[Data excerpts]
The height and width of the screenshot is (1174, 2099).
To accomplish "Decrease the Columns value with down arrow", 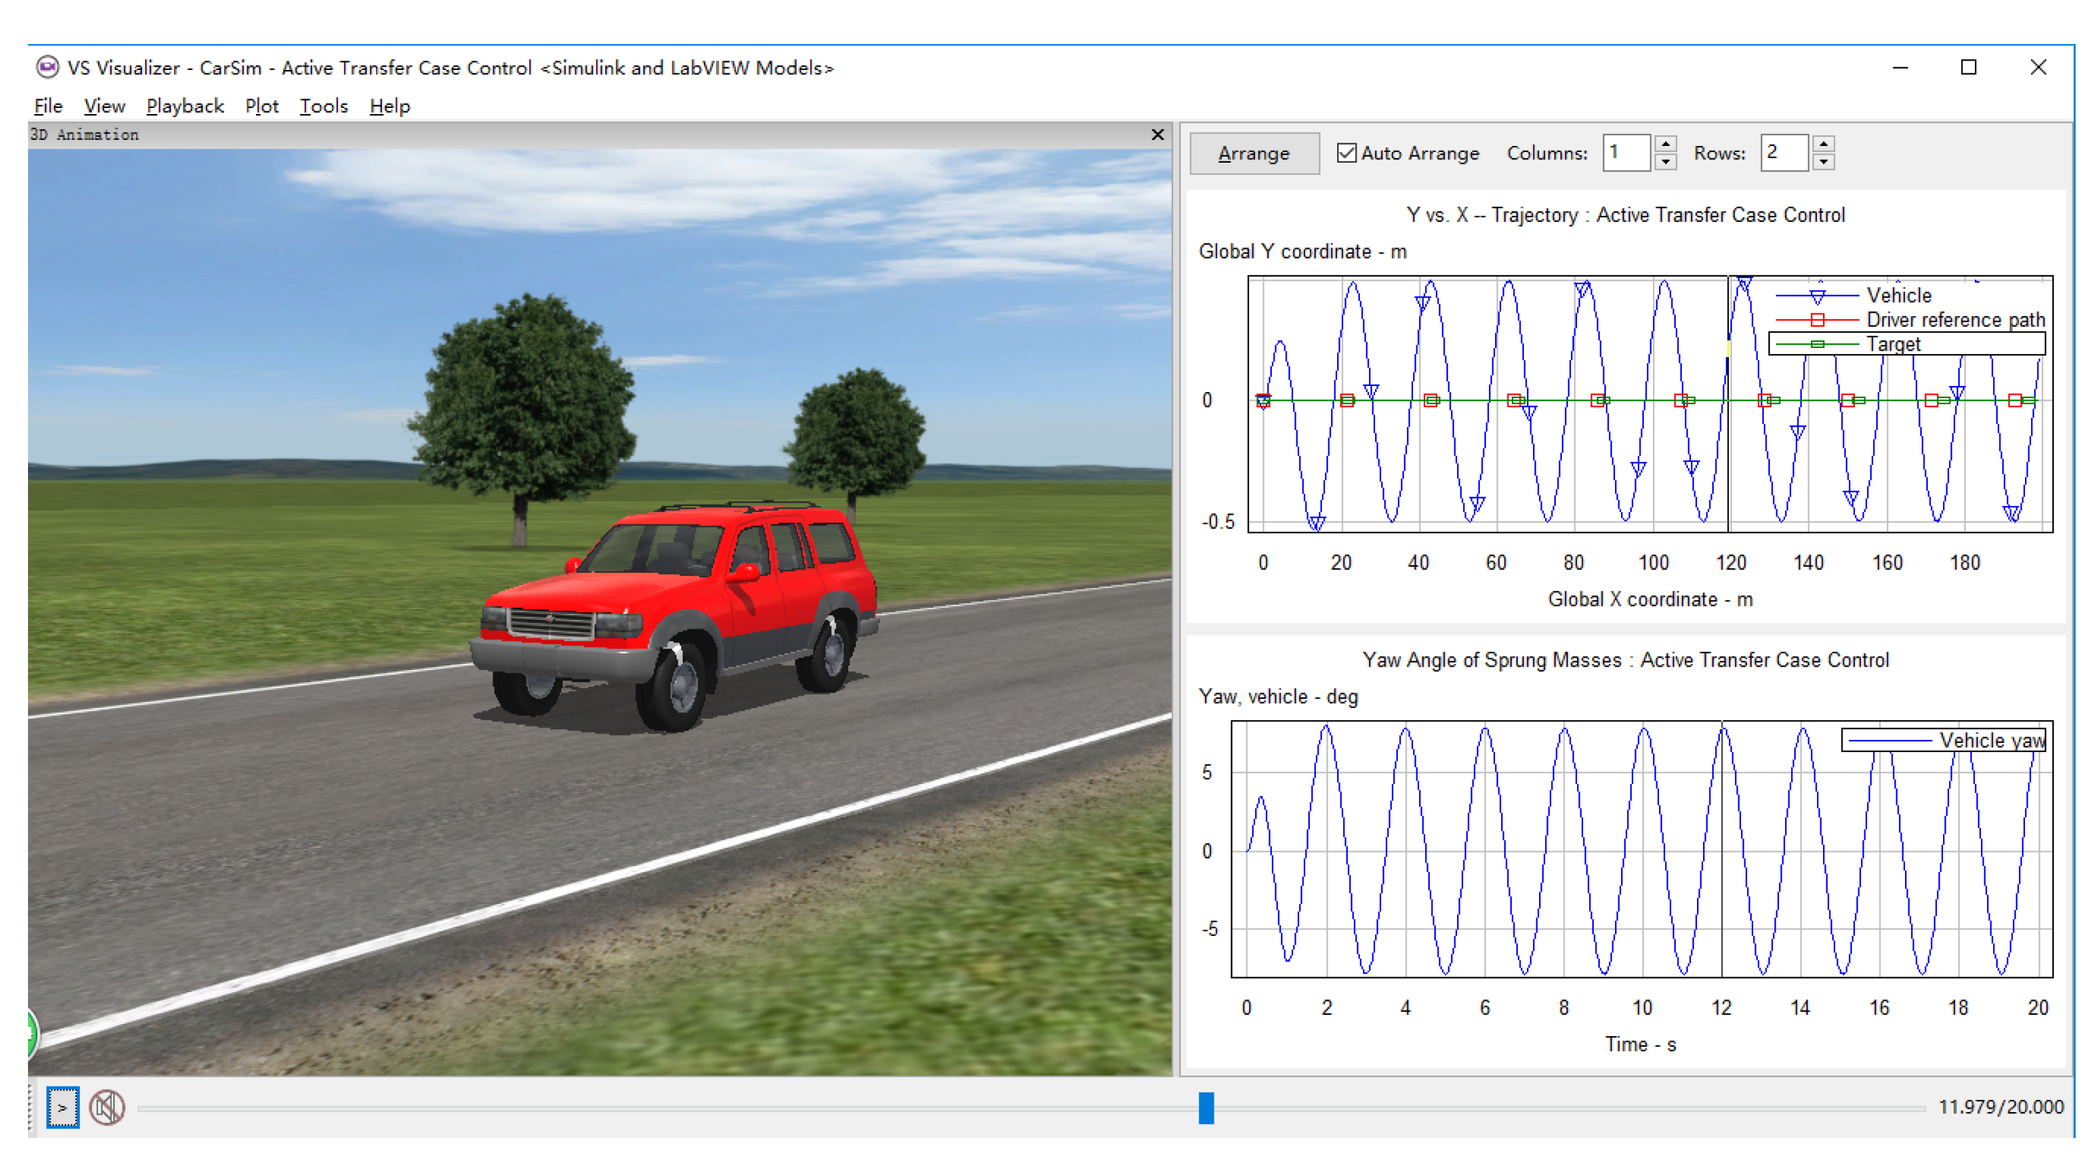I will [1666, 162].
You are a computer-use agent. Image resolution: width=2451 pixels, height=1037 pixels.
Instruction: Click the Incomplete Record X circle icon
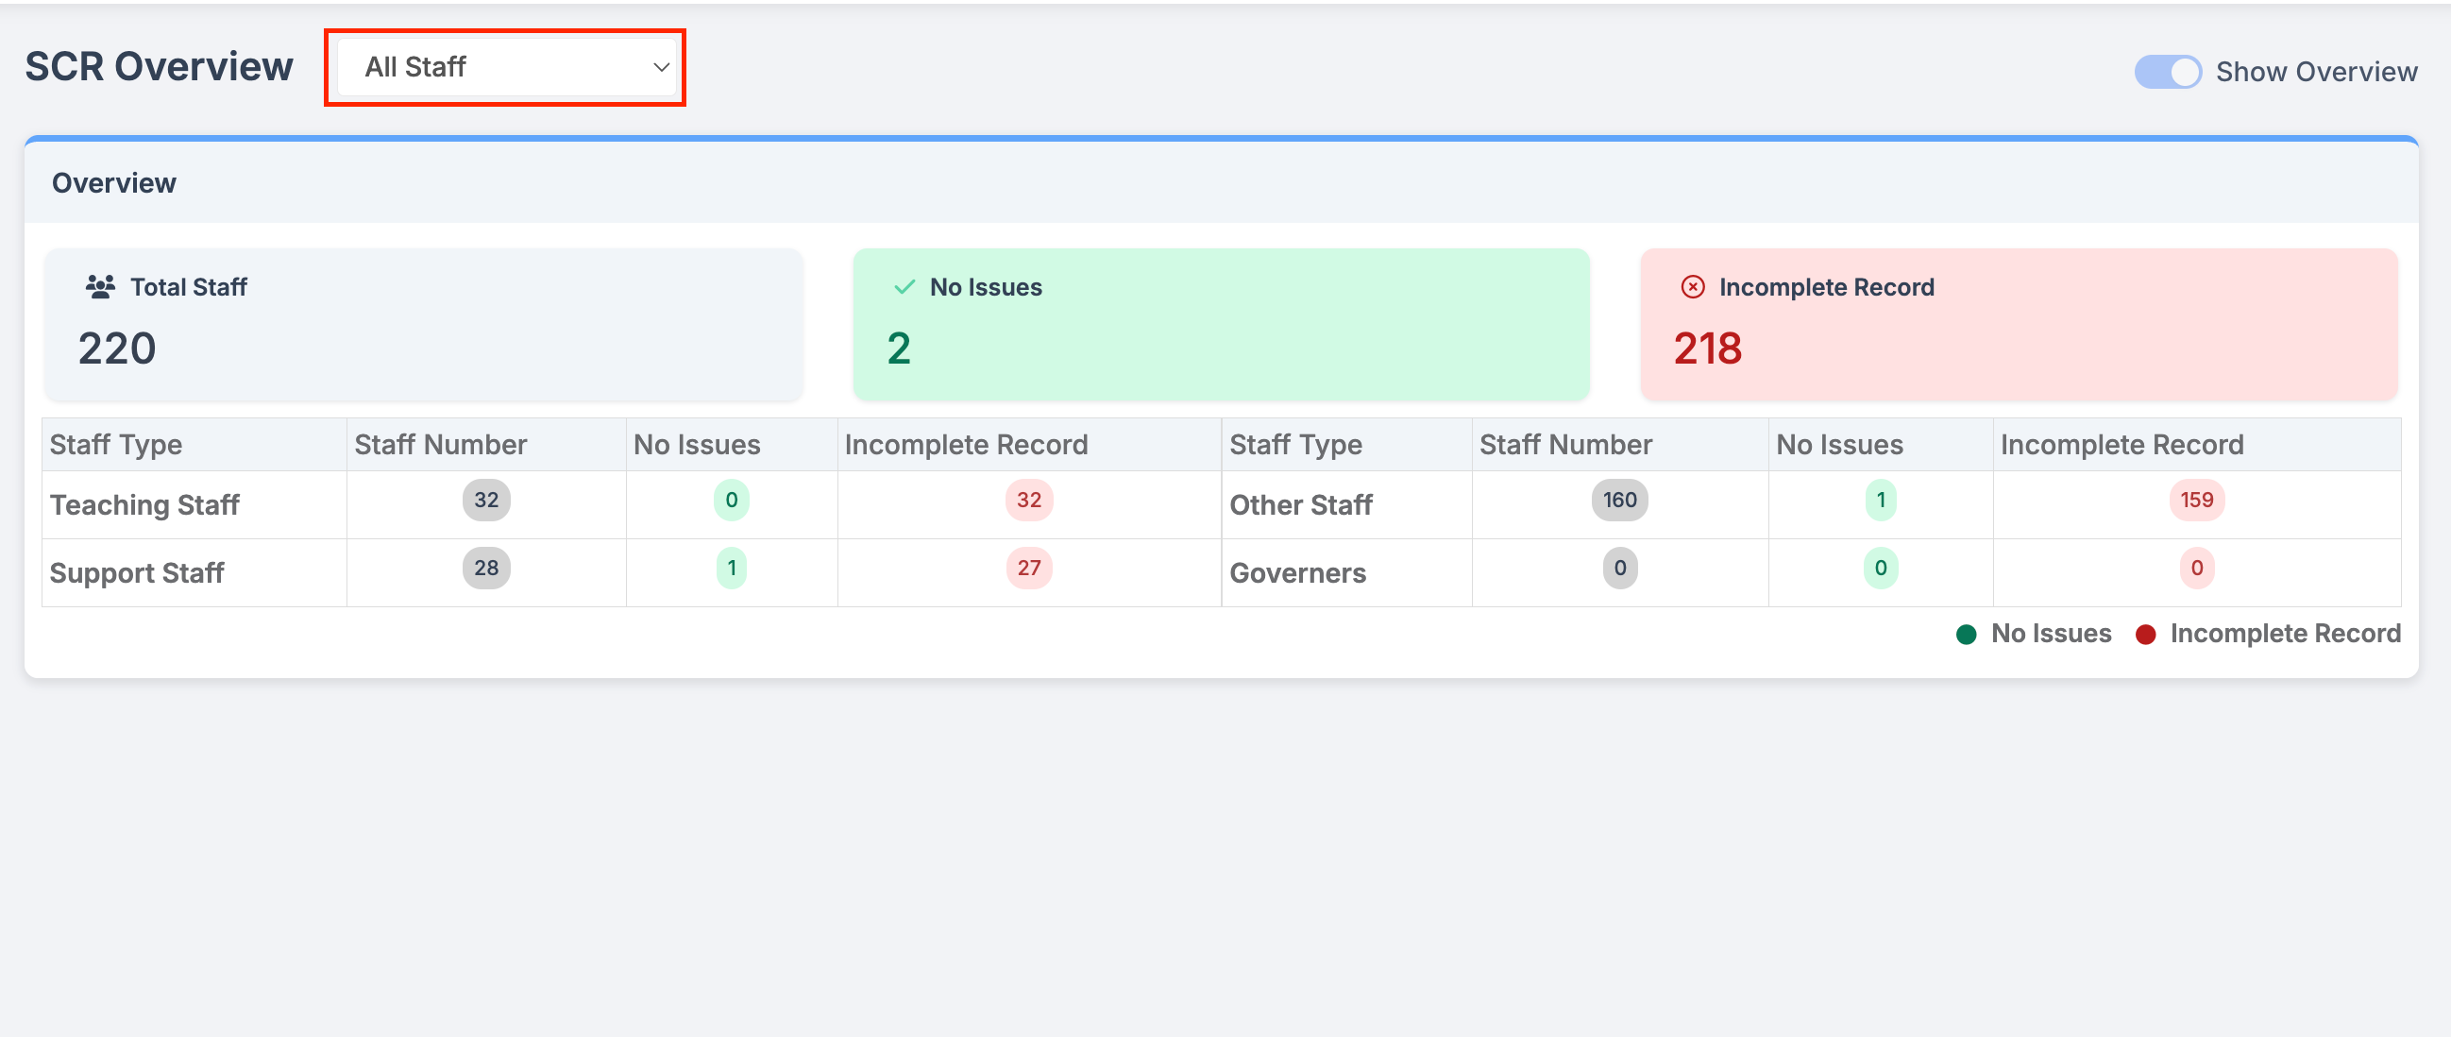pyautogui.click(x=1692, y=286)
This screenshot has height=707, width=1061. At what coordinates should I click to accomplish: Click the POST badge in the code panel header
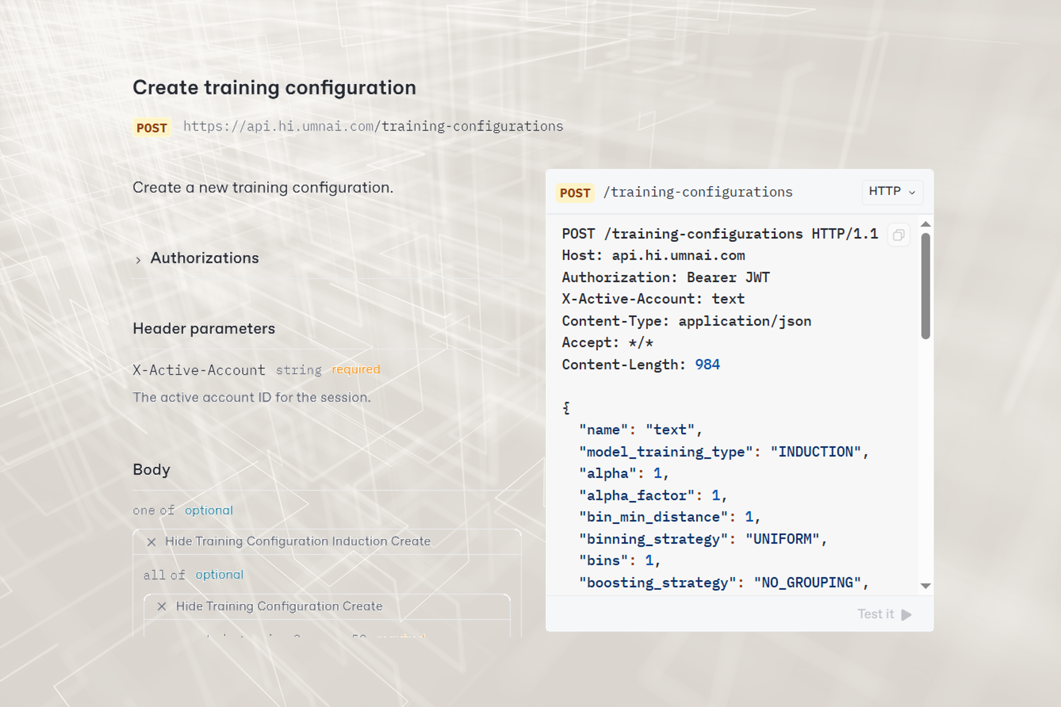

Exercise details
Give back, exactly and with nothing added, the lines from the line with "You are a computer-use" through the final line of the data, both included; leave pictures out.

Written reply
You are a computer-use agent. Image resolution: width=2451 pixels, height=1037 pixels.
Instruction: Click the Incomplete Record X circle icon
pyautogui.click(x=1692, y=286)
This screenshot has height=707, width=1061. At what coordinates should I click to accomplish: Click the POST badge in the code panel header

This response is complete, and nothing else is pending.